À vrai dire, chacun peut constater que le roi comble un vide plutôt qu’il empêche ou inhibe les initiatives. En mobilisant les compétences, il a à cœur d’accélérer les réformes et les grands chantiers qui sont en train de transformer le royaume. Son activisme est sans doute le fruit de son coefficient personnel, mais il s’explique aussi par les carences et les défaillances des autres protagonistes en titre de la vie politique. Le petit peuple ne s’y trompe pas : « Heureusement qu’il y a le roi… »

L’explication est ailleurs. Le mal réside dans le déphasage des partis par rapport aux temps nouveaux. Le Maroc a profondément changé, mais les partis n’ont pas pris toute la mesure du changement. Ils sont traditionnels dans leur tête, et pas parce qu’ils sont anciens. Ils sont dépassés, désorientés, paumés parce que, paradoxalement, ils ont atteint leurs objectifs et n’ont pas su s’en donner de nouveaux. Pendant quarante ans, ils ont affronté Hassan II. C’était la monarchie qui était en cause. Ils avaient leurs idées sur la monarchie, diverses et variées, mais il est clair que leur monarchie assurément plurielle n’était pas celle, unique, de Hassan II. D’une manière ou d’une autre, de l’intérieur du système ou aux marches de la légalité, ils ont combattu pour le pouvoir, pour ne pas dire pour le pouvoir suprême. Mais cette question a été tranchée une fois pour toutes par Hassan II avec, et c’est essentiel, l’assentiment de tous, à commencer par les partis. Désormais, le Maroc vit sous sa monarchie, forte, constitutionnelle, intouchable. Le gouvernement d’alternance a consacré la conclusion, dans la concorde d’un long combat douteux. C’est la fin d’une époque et un happy end.

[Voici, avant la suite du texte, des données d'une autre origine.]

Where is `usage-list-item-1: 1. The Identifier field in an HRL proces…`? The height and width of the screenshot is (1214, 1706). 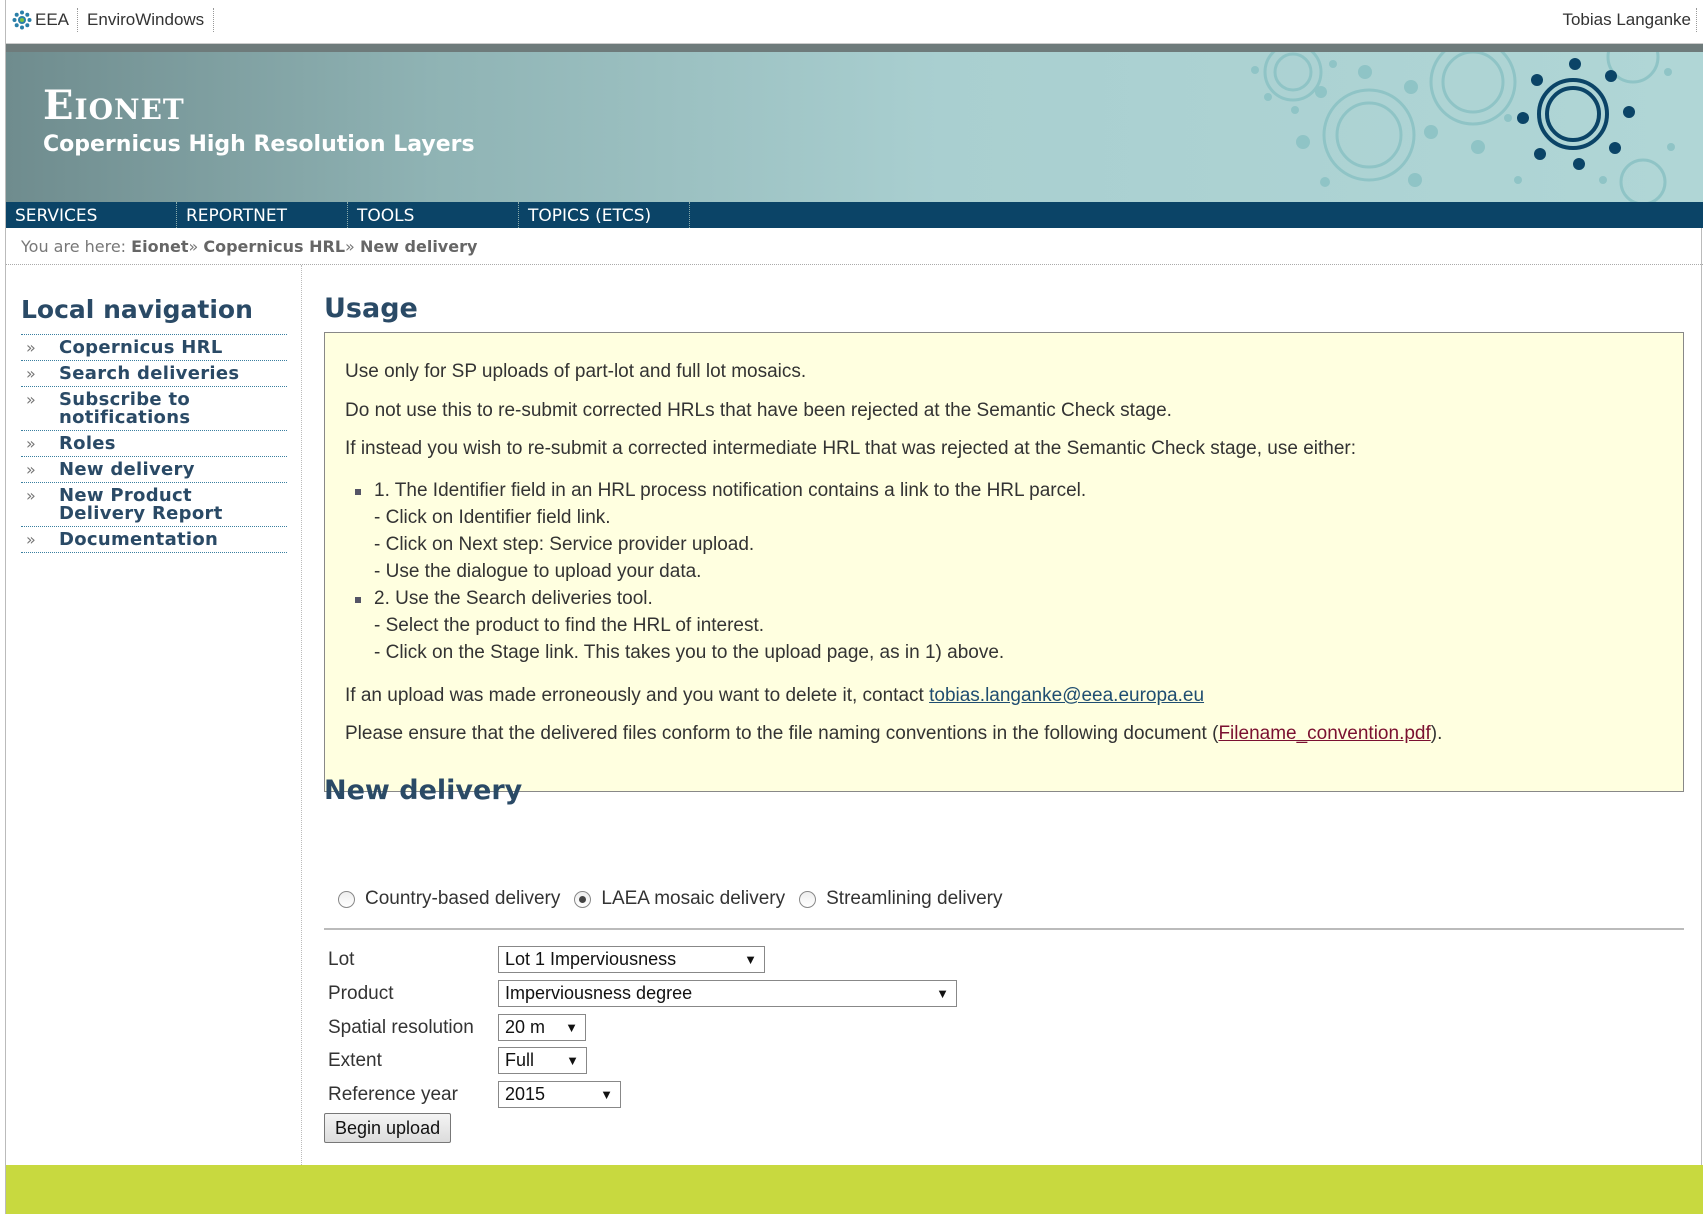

Dans l’euphorie, on ne s’était pas aperçu que les partis avaient perdu au passage leur raison d’être. Ayant focalisé pendant des lustres toute leur attention et toute leur énergie sur la monarchie. Maintenant que la monarchie est incontestée, ils se sont retrouvés pour ainsi dire en chômage politique. Certes, le pouvoir suprême n’est pas tout ; d’autres pouvoirs situés à des niveaux moins élevés et qui concernent la vie quotidienne des Marocains (éducation, habitat, santé…) sont tout aussi essentiels.

De Hassan II à Mohammed VI, il y a une autre manière de faire de la politique, moins noble, plus modeste, plus terre à terre. La classe politique tarde visiblement à s’en accommoder. Il n’est même pas certain qu’elle puisse y parvenir. Une chose reste sûre : tant que les partis ne se seront pas adaptés au nouveau Maroc, ce qui implique un profond changement des mentalités et des comportements, une véritable mise à niveau politique, ils risquent fort de persévérer dans leur nullité et d’avoir leur avenir derrière eux.